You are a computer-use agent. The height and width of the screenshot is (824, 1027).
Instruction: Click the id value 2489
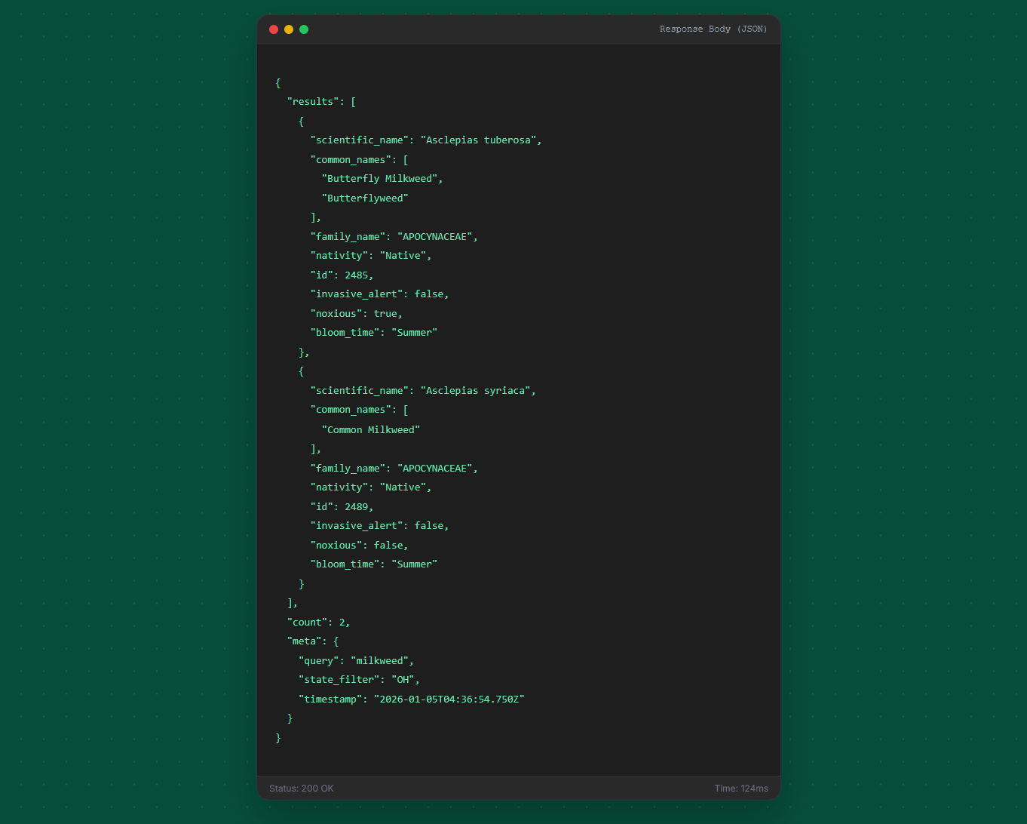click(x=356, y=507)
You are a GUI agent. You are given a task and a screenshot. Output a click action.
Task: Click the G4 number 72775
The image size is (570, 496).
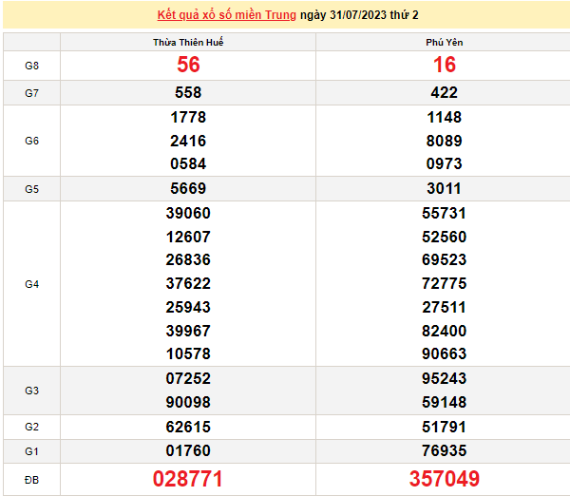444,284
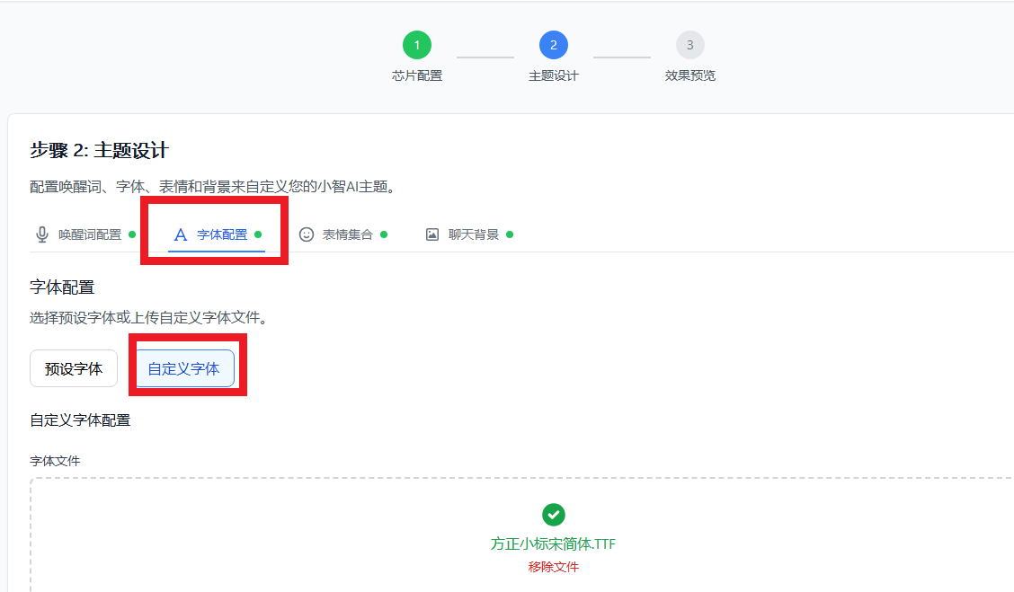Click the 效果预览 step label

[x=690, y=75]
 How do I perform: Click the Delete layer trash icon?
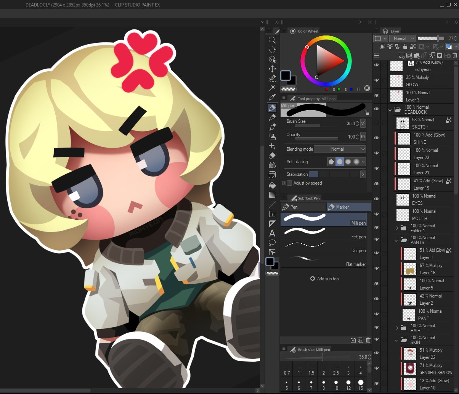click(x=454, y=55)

About this exercise » All of the records must come back exactly as they stand, minus every picture.

Answer below »
You are a computer-use agent. The height and width of the screenshot is (824, 1027).
Instruction: Click the id value 2489
click(x=356, y=507)
You are a GUI agent. You are given a task and a screenshot. Output a click action.
Task: Click the G4 number 72775
The image size is (570, 496).
444,284
Click the 效果预览 step label

[x=690, y=75]
 How do I perform: Click the Delete layer trash icon?
click(x=454, y=55)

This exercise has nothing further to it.